Well, it looks like a match has been found. These are from a for sale web site. https://www.tractorhouse.com/listings/farm-equipment/for-sale/10641481/international-3414


----------



## TraderMark (Nov 15, 2011)

Glad you found it.
3414 was going to be my next guess.
They have a rather unique hood design.
That's why I asked about a pic of the entire tractor.
Congrats. Sounds like you got a great deal on it, too.

Mark


----------



## DesertSilver (Apr 10, 2017)

Found out the starter is fried so is being rebuilt and will get it back tomorrow. Going over this weekend to hopefully get her started and checked out then the following wed. load her on a trailer and move her the 10 or so miles to my house.


----------



## DesertSilver (Apr 10, 2017)

Well, I need to edit what I said earlier. It isn't a 3414 but a 1975 3444 so I'll be asking questions on it now that it's home here.


----------



## pogobill (Jan 31, 2012)

Hmmmmm?????

http://www.tractorforum.com/f158/tractor-newby-kali-high-desert-33788/#post235052

Glad you finally got it home!


----------



## DesertSilver (Apr 10, 2017)

So more pics. The rear tires are liquid filled. Can liquid filled tires have tubes?


----------



## skunkhome (Nov 30, 2008)

It has IH on the tach in the first set of pictures.


----------



## DesertSilver (Apr 10, 2017)

Ok guys, I installed a new push button for the starter but need to ask a question. The starter button is on the left but there's a button on the right that if I don't push it in the starter won't turn over. Is that for the glow plugs and why does the starter keep turning even after I release both bottons? The engine hadn't started so is it because the soliniod is stuck because of the torque being applied?


----------



## DesertSilver (Apr 10, 2017)

OK, I found out that that is the glow plug button. How long should I hold it before cranking the engine?


----------



## willys55 (Oct 13, 2016)

about ten seconds on my case, 10 to 15 would be enough


----------



## thepumpguysc (Jan 25, 2015)

YOU BETTER MAKE SURE the stop cable works, before you fire that thing up..
There is a fuel bleed by the name plate on the injection pump, 5/16 BOX END wrench.
Loosen the bleeder, spin the engine over, that will purge the air from the tank TO the inj. pump.. & tighten.. NOW, loosen ALL the lines AT THE INJECTORS and crank the engine & wait until fuel squirts out of there & retighten.. NOW start the engine.
Pull the throttle WIDE OPEN when trying to start.. Good luck.. TPG


----------



## DesertSilver (Apr 10, 2017)

Got it started today as soon as it got in the 70's. Checked the glow plug switch and it works but was corroded so I replaced it. There's power going to the switch and obviously leaving the switch but it goes into something called resistor Assy indicator. I have no idea what it does. Is it some sort of a glow plug controller? I also need to rebuild or get rebuilt the top link Hyd cylinder for the 3 point. It's the button looking thing right below the Tach. Yes I know the battery is in a very picarious position but that's not where it's staying. Need to build a battery box to mount it on the fender.


----------



## DesertSilver (Apr 10, 2017)

Traced power all of the way to the glow plugs and it's showing power on all 4 plugs so I guess my next step is to pull them one by one and put power to them to see if they glow.


----------



## farmertim (Dec 1, 2010)

Hi Desert silver if you peer through those holes in the button looking thing (that is your glow indicator) below the tacho, when you're pressing the glow button you will see a small coil start to glow dull red then get brighter, count off how long it takes to show any sign of glowing after you press the glow switch and that should be well and truly hot enough to start.


----------



## FredM (Nov 18, 2015)

DesertSilver said:


> Traced power all of the way to the glow plugs and it's showing power on all 4 plugs so I guess my next step is to pull them one by one and put power to them to see if they glow.

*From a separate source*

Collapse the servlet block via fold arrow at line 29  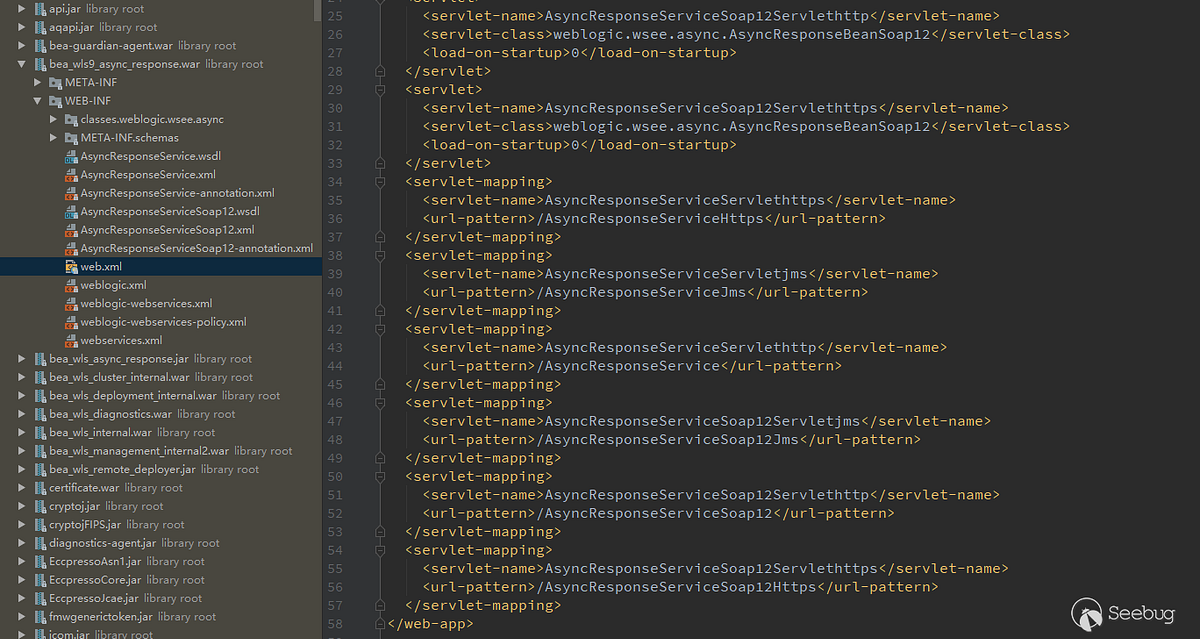[x=379, y=89]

DesertSilver you could just use a multimeter set on OHMS to get a circuit reading to save pulling the glow plugs, place the positive probe onto the contact on top of the glow plug and the negative probe to a good earth, if the glow plugs are ok you will get a reading on the meter, --- if there is a bridging power connector connecting all the glow plugs, this will have to be removed first otherwise you will get a false reading.

As a rule of thumb, we used to place our thumb over the glow plug heater indicator on the dash and when it became uncomfortable from the heat, we would then start the engine, no gloves on.

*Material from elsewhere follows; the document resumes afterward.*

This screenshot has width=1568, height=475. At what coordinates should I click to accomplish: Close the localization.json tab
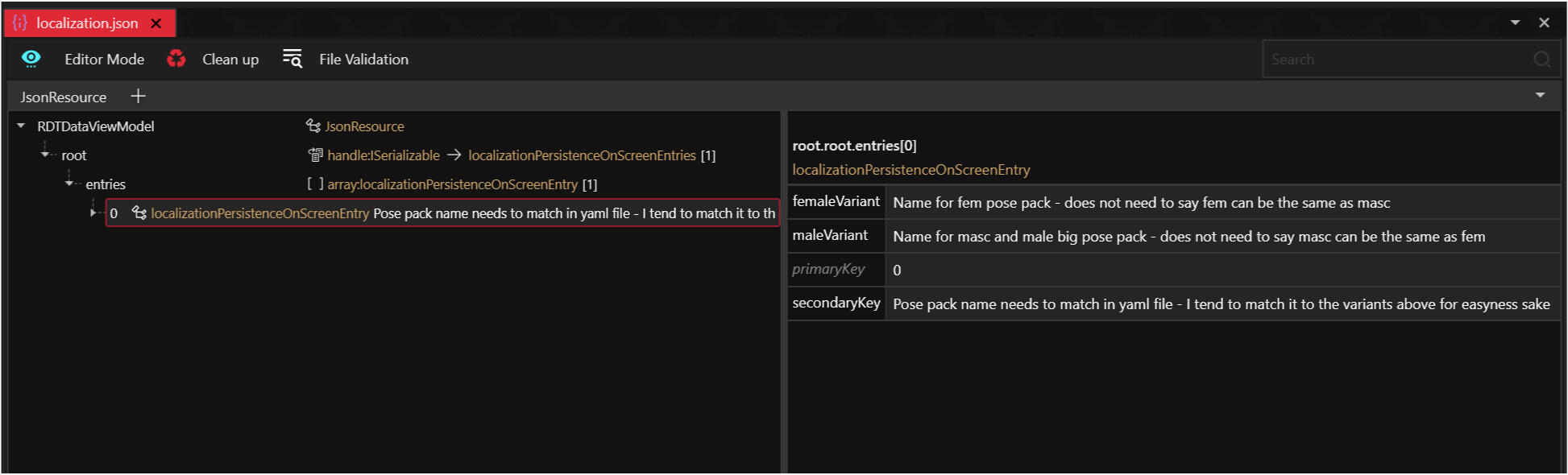[156, 23]
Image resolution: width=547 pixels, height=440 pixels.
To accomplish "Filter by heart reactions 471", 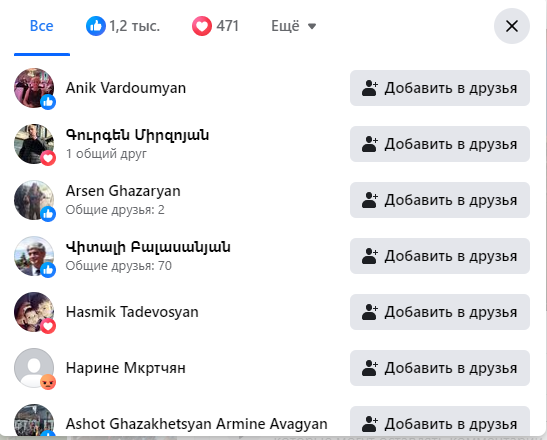I will point(215,26).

You asked about tubes in the rear wheels, yes, these can be filled with water, the valve connector is or should be in two sections, unscrew the smaller air connector out and you will have a larger filling opening for adding fluid, if you are going to fill the tubes with water or non freezing fluids, place the opening to the 12 O'clock position (wheel on tractor) and fill with a hose by pushing the hose over the valve, without the special connector to allow the air to escape, you will have to remove the hose every so often to allow the air to bleed out of the tube, when the tube has enough water inserted, remove the hose and allow the excess to bleed out with the valve in the 12 O'clock position, replace the air connection valve and inflate with 10 to 15 psi with air, to much air and you will be riding on bricks


----------



## DesertSilver (Apr 10, 2017)

The main reason I was asking if the rear tires with tube could have water in them is mine do and I desperately need new rears. The rpice difference between tubed and tubeless is around $200 and I just plain don't want to spend that much. Yeah I know, I'm a cheap skate but the way it's looking I might be giving it to my son in the next 2 months as I might be moving to eastern AZ.


----------



## DesertSilver (Apr 10, 2017)

Well, I'm back for some more advice. I'm blowing hyd. hoses left and right. They're the ones that came original when the tractor was built 40 or so years ago so it's to be expected but, the first one I replaces which was just a straight hose going to the bucket cylinder ended up being $50. I'm on SS insecurity and that's getting a little rich. Yeah I know, tractors can be expensive but what I'm asking is there some place that has good inexpensive hoses that doesn't cost an arm and a leg for shipping? I checked out discount hyd hoses and it's going to cost $19 just to ship one hose when the hose which I priced at the place I went for the first hose was going to cost $77 they want $34. Shipping is only $15 less than the hose.


----------



## TraderMark (Nov 15, 2011)

Surplus Center has some inexpensive prefab hoses of good quality.
There are some drawbacks though. Both ends have to have the same fitting. There's no mix n match. The hoses are prefabbed to certain lengths. 6 inch increments up to 36" and then 12 inch increments from 36 inches up.

You can check them out here:

www.surpluscenter.com

Mark


----------



## thepumpguysc (Jan 25, 2015)

My buddy had a Case 580B that had the same problem, kept blowing hoses every couple of months.. I told him they were about 100.00 apiece & he went to O'rielys auto parts & had them made for 35.00 each.. the actual OD was slightly bigger which made it a PITA to route & install but for a 75.00 savings, a few cuss words were all you needed.. 
GOOD INFO, TMark.. thanks.


----------